[PATCH v2] nfsd: hold a lighter-weight client reference over CB_RECALL_ANY
From: Jeff Layton
Date: Fri Apr 05 2024 - 13:56:43 EST
Currently the CB_RECALL_ANY job takes a cl_rpc_users reference to the
client. While a callback job is technically an RPC that counter is
really more for client-driven RPCs, and this has the effect of
preventing the client from being unhashed until the callback completes.
If nfsd decides to send a CB_RECALL_ANY just as the client reboots, we
can end up in a situation where the callback can't complete on the (now
dead) callback channel, but the new client can't connect because the old
client can't be unhashed. This usually manifests as a NFS4ERR_DELAY
return on the CREATE_SESSION operation.
The job is only holding a reference to the client so it can clear a flag
in the after the RPC completes. Fix this by having CB_RECALL_ANY instead
hold a reference to the cl_nfsdfs.cl_ref. Typically we only take that
sort of reference when dealing with the nfsdfs info files, but it should
work appropriately here to ensure that the nfs4_client doesn't
disappear.
Fixes: 44df6f439a17 ("NFSD: add delegation reaper to react to low memory condition")

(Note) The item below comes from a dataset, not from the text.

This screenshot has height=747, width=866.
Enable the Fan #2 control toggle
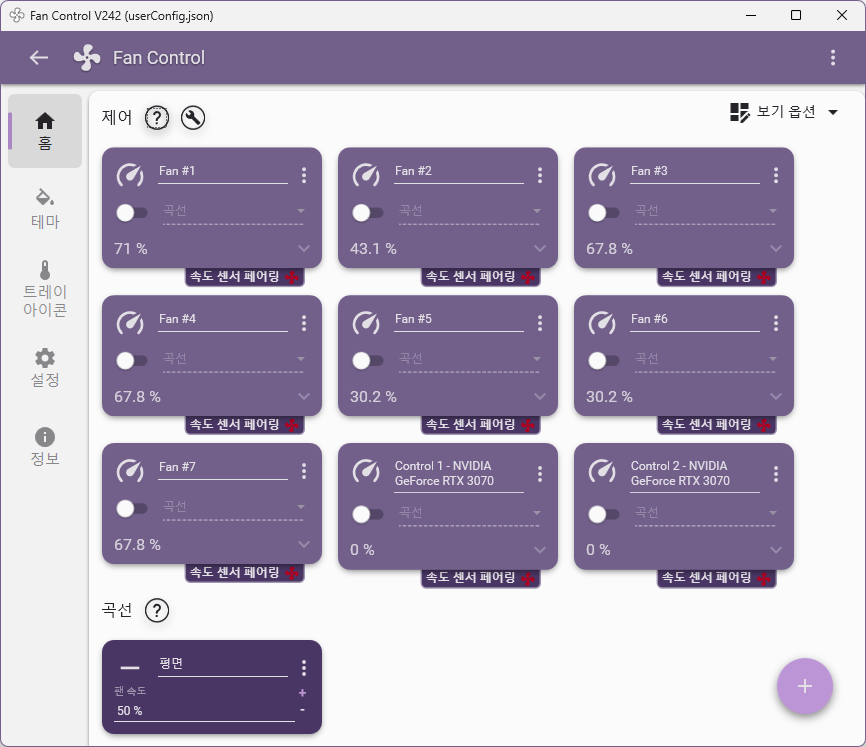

Reported-by: Vladimir Benes <vbenes@xxxxxxxxxx>
Signed-off-by: Jeff Layton <jlayton@xxxxxxxxxx>
---
Changes in v2:
- Clean up the changelog
- Add Fixes: tag
- Use kref_get instead of kref_get_unless_zero
---
fs/nfsd/nfs4state.c | 7 ++-----
1 file changed, 2 insertions(+), 5 deletions(-)
diff --git a/fs/nfsd/nfs4state.c b/fs/nfsd/nfs4state.c
index 5fcd93f7cb8c..3cef81e196c6 100644
--- a/fs/nfsd/nfs4state.c
+++ b/fs/nfsd/nfs4state.c
@@ -3042,12 +3042,9 @@ static void
nfsd4_cb_recall_any_release(struct nfsd4_callback *cb)
{
struct nfs4_client *clp = cb->cb_clp;
- struct nfsd_net *nn = net_generic(clp->net, nfsd_net_id);
- spin_lock(&nn->client_lock);
clear_bit(NFSD4_CLIENT_CB_RECALL_ANY, &clp->cl_flags);
- put_client_renew_locked(clp);
- spin_unlock(&nn->client_lock);
+ drop_client(clp);
}
static int
@@ -6616,7 +6613,7 @@ deleg_reaper(struct nfsd_net *nn)
list_add(&clp->cl_ra_cblist, &cblist);
/* release in nfsd4_cb_recall_any_release */
- atomic_inc(&clp->cl_rpc_users);
+ kref_get(&clp->cl_nfsdfs.cl_ref);
set_bit(NFSD4_CLIENT_CB_RECALL_ANY, &clp->cl_flags);
clp->cl_ra_time = ktime_get_boottime_seconds();
}
---
base-commit: 05258a0a69b3c5d2c003f818702c0a52b6fea861
change-id: 20240405-rhel-31513-028ab6f14252
Best regards,
--
Jeff Layton <jlayton@xxxxxxxxxx>